Objective: Revise the records below so that every "Task" becomes "Instruction", with nothing else changed. Omit the pictures from your answer.

Element and text position data:
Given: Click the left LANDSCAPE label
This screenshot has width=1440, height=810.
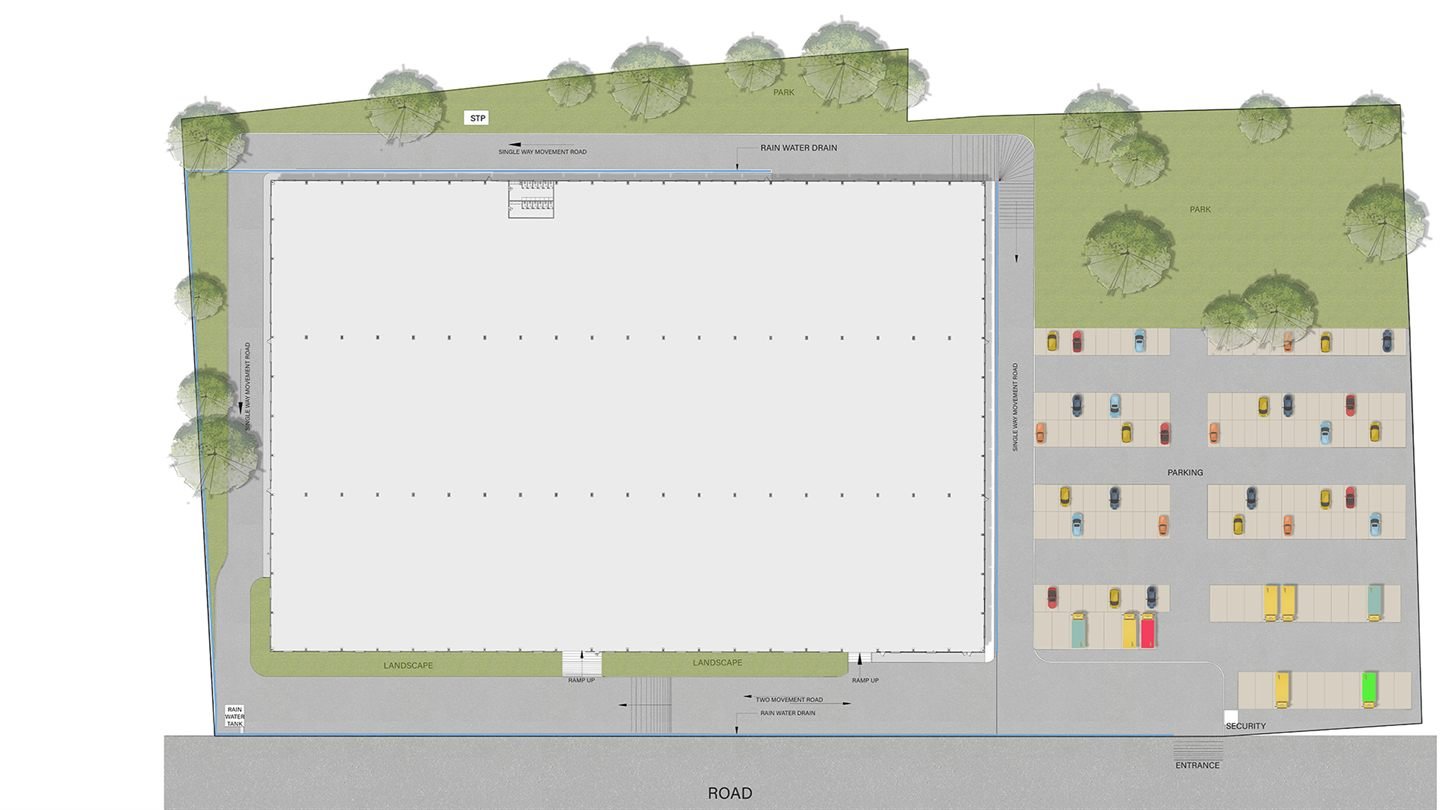Looking at the screenshot, I should pyautogui.click(x=408, y=665).
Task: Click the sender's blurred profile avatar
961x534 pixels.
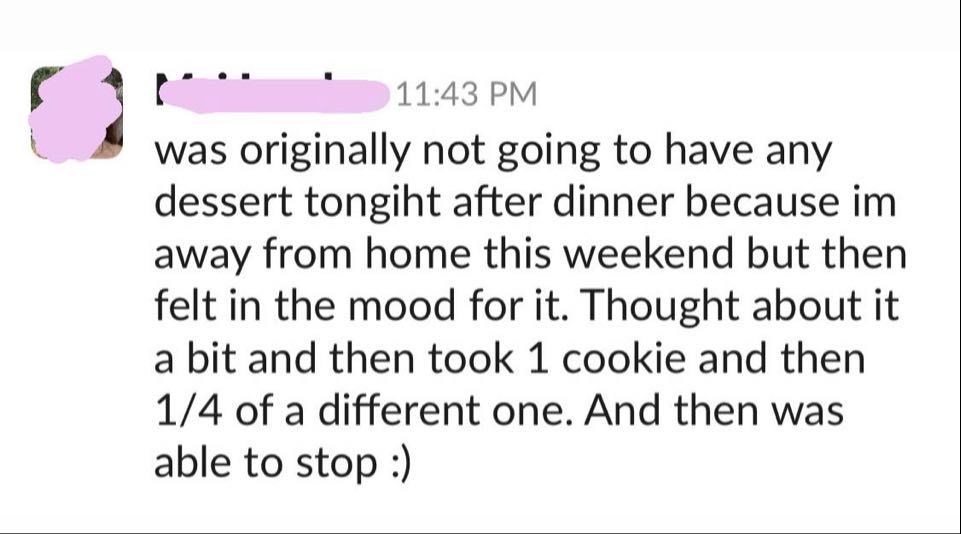Action: [76, 111]
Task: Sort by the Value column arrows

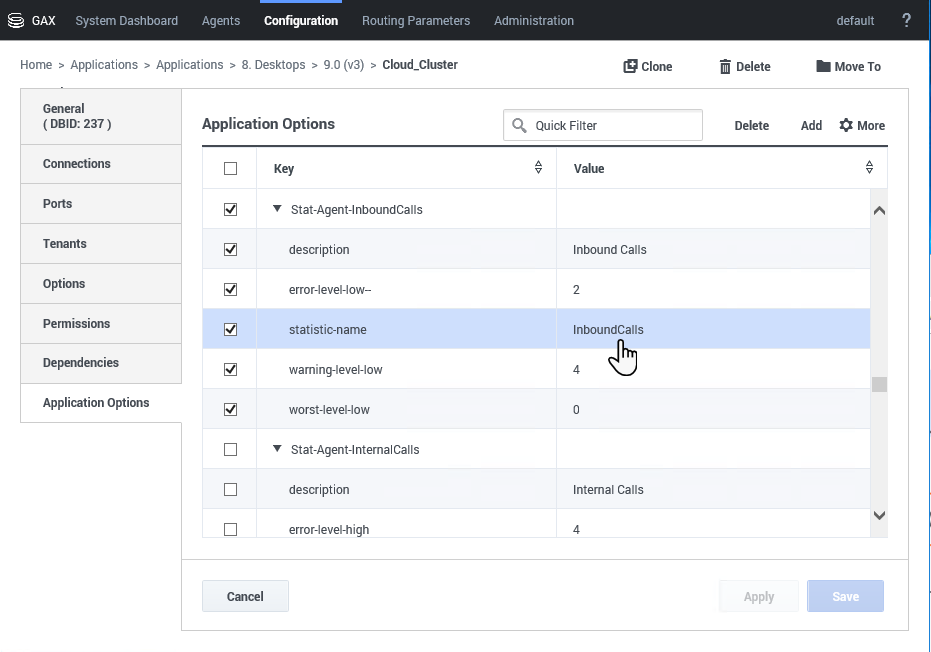Action: click(x=869, y=168)
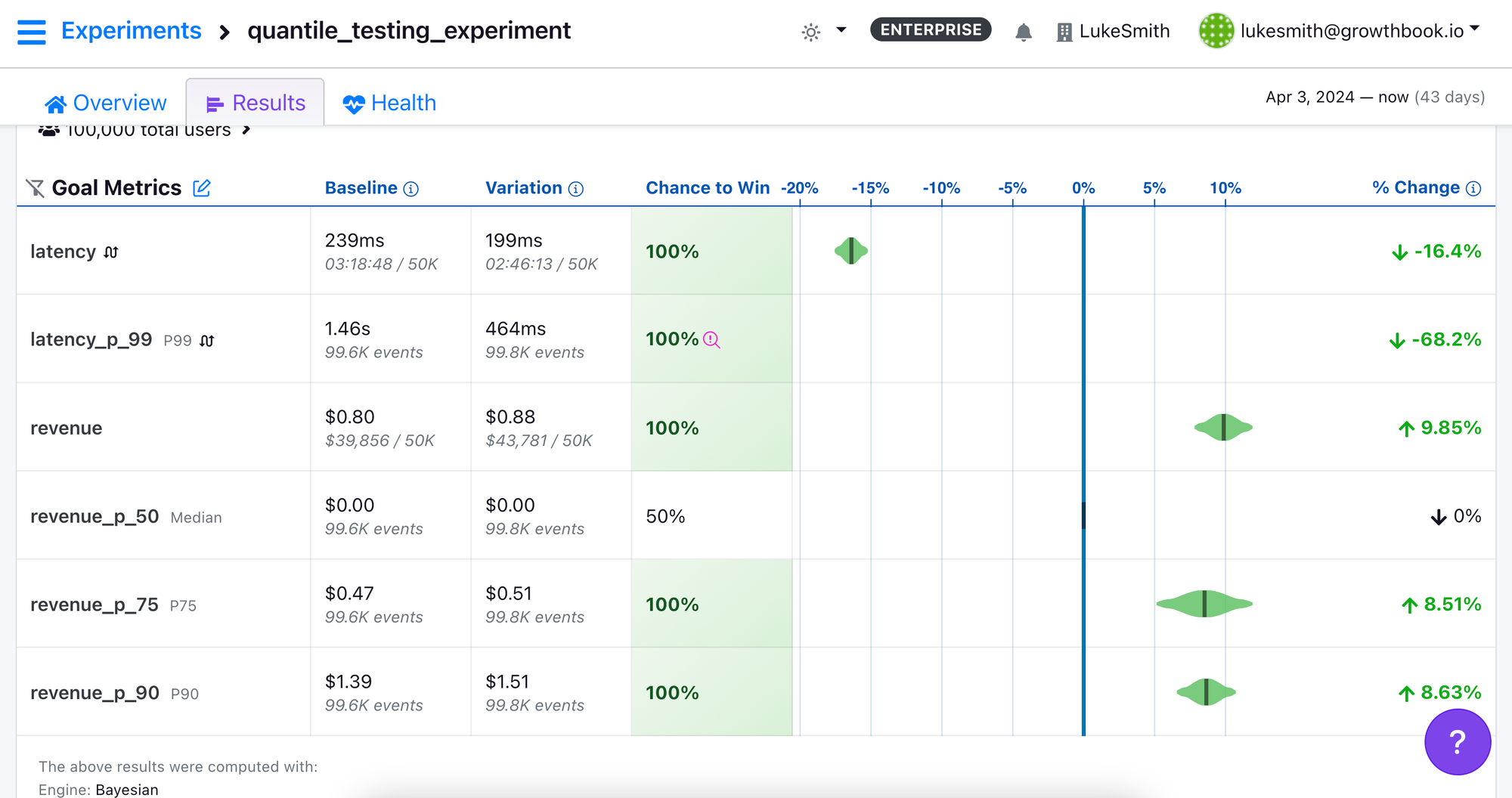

Correct result:
Given: Click the left LANDSCAPE label
This screenshot has width=1440, height=810.
Looking at the screenshot, I should pyautogui.click(x=408, y=665).
Instruction: Click the sender's blurred profile avatar
961x534 pixels.
Action: [76, 111]
Instruction: Sort by the Value column arrows

Action: click(x=869, y=168)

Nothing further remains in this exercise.